*Collected data*:
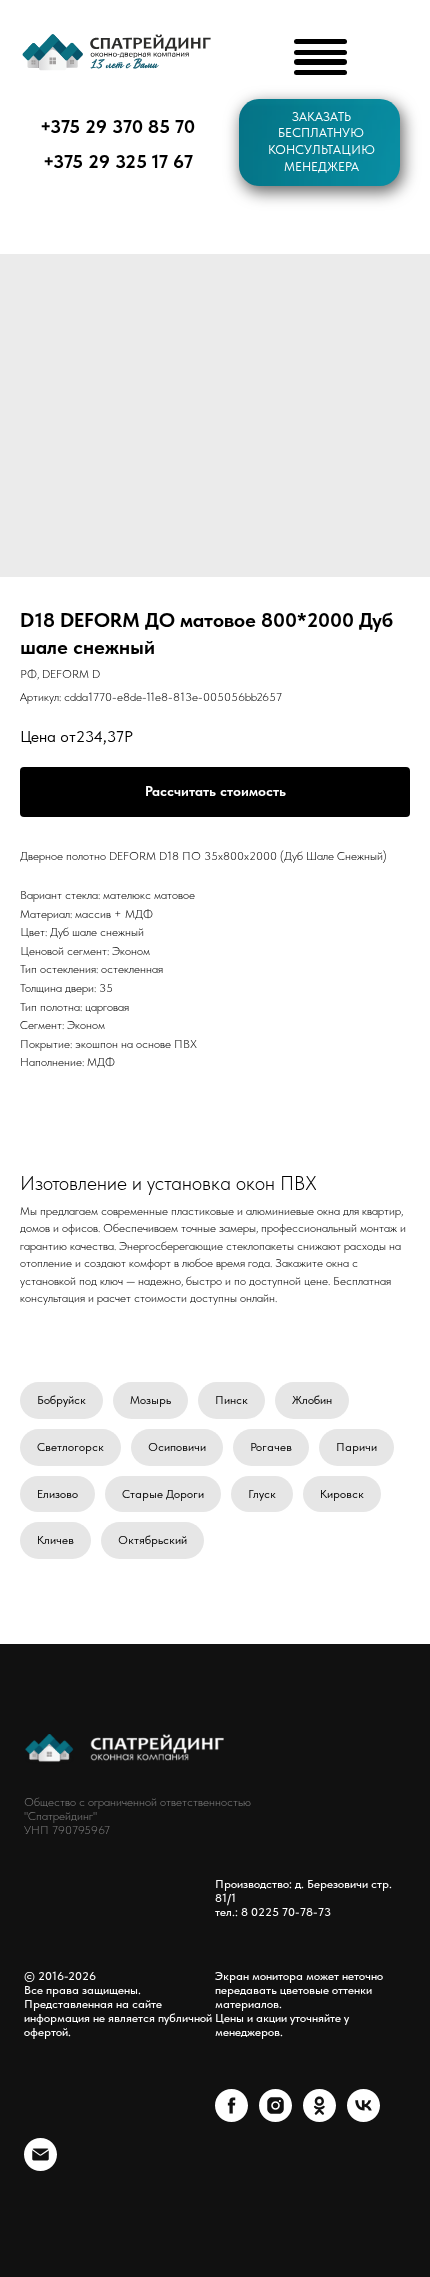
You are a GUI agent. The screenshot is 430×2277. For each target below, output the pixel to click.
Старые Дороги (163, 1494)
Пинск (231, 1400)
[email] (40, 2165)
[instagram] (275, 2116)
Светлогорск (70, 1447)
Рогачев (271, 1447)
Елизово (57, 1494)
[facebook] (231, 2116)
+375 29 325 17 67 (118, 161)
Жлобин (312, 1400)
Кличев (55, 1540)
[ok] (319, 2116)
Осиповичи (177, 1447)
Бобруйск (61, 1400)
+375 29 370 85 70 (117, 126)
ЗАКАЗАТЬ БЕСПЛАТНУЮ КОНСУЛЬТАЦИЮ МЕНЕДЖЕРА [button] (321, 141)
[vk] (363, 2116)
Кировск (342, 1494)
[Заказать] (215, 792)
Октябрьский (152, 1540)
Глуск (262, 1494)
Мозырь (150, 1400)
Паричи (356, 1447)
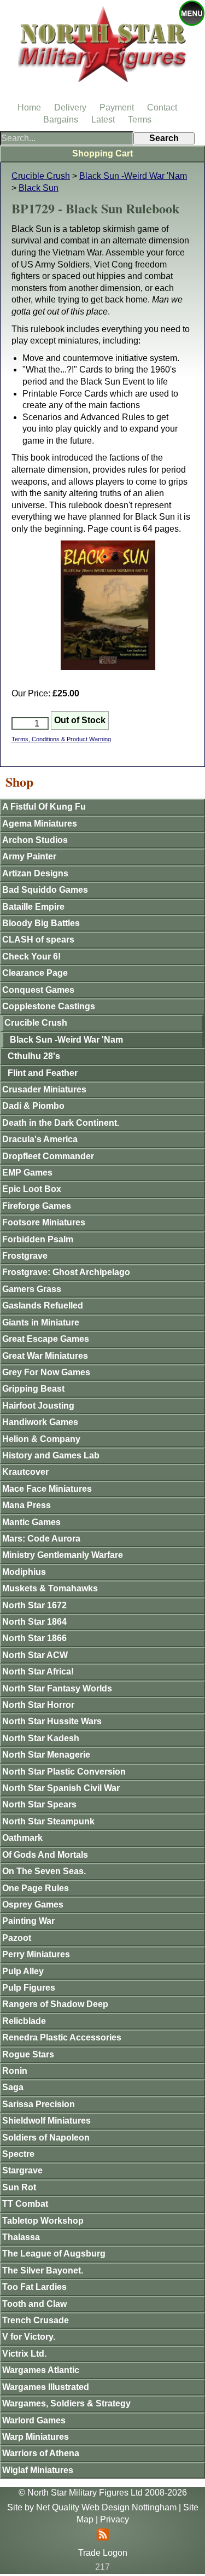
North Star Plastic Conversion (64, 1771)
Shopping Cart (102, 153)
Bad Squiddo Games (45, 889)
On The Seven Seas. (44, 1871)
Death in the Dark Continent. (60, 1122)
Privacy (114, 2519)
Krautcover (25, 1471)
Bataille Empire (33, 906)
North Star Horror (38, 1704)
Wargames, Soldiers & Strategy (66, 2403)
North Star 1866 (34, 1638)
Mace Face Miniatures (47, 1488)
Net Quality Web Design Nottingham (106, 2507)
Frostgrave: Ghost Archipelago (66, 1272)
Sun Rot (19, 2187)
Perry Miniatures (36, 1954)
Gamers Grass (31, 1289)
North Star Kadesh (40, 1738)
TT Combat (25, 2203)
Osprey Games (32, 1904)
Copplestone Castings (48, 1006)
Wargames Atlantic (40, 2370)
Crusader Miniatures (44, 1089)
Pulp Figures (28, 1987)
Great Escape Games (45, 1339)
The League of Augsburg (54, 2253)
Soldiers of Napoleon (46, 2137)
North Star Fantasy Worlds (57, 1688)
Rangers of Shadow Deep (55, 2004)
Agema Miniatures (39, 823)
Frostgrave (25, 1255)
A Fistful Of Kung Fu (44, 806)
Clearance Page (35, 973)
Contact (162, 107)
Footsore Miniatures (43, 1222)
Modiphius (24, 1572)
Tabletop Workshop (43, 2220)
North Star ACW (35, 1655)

*Task objective*: Given the records above, reproduce precisely and only the lines between the line holding "Bataille Empire (33, 906)" and the line holding "Wargames Atlantic (40, 2370)", inclusive.

*Result of the task*:
Bataille Empire (33, 906)
North Star Horror (38, 1704)
Wargames, Soldiers & Strategy (66, 2403)
North Star 1866 (34, 1638)
Mace Face Miniatures (47, 1488)
Net Quality Web Design Nottingham (106, 2507)
Frostgrave: Ghost Archipelago (66, 1272)
Sun Rot (19, 2187)
Perry Miniatures (36, 1954)
Gamers Grass (31, 1289)
North Star Kadesh (40, 1738)
TT Combat (25, 2203)
Osprey Games (32, 1904)
Copplestone Castings (48, 1006)
Wargames Atlantic (40, 2370)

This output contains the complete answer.